What is needed: Only the lines from the one with "(706) 543-0215 (301, 2395)" to the end of the data below should be given again, exactly as written.

Data provided:
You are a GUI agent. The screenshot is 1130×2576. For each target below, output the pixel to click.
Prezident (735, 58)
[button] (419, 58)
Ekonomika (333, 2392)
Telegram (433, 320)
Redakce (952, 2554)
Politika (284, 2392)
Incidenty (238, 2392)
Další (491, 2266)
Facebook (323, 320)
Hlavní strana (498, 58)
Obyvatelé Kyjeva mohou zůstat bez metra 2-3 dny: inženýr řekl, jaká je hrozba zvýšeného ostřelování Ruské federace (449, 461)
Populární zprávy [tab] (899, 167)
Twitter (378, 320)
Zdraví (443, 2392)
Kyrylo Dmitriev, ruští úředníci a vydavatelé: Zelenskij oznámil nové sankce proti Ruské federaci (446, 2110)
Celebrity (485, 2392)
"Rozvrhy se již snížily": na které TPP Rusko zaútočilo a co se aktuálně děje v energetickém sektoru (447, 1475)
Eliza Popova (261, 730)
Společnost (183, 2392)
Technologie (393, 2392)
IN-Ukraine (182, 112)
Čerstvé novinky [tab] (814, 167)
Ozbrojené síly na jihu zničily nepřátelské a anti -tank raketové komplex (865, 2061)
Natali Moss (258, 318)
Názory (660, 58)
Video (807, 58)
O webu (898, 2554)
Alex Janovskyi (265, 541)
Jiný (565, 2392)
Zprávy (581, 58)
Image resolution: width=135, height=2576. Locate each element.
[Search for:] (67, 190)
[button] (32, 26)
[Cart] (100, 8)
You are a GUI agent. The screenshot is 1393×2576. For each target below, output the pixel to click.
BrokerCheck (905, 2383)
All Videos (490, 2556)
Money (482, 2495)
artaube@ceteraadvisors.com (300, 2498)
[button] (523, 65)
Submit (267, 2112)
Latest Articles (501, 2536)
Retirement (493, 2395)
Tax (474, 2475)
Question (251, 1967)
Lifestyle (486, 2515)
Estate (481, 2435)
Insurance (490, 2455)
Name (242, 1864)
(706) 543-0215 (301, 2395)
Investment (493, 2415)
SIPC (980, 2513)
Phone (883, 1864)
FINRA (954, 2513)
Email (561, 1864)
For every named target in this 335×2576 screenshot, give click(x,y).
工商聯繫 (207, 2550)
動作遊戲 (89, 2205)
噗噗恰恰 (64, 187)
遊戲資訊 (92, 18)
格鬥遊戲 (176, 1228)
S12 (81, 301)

Answer to the exercise:
(706) 543-0215 (301, 2395)
Investment (493, 2415)
SIPC (980, 2513)
Phone (883, 1864)
FINRA (954, 2513)
Email (561, 1864)
For every named target in this 335×2576 screenshot, give click(x,y).
工商聯繫 (207, 2550)
動作遊戲 (89, 2205)
噗噗恰恰 (64, 187)
遊戲資訊 (92, 18)
格鬥遊戲 (176, 1228)
S12 (81, 301)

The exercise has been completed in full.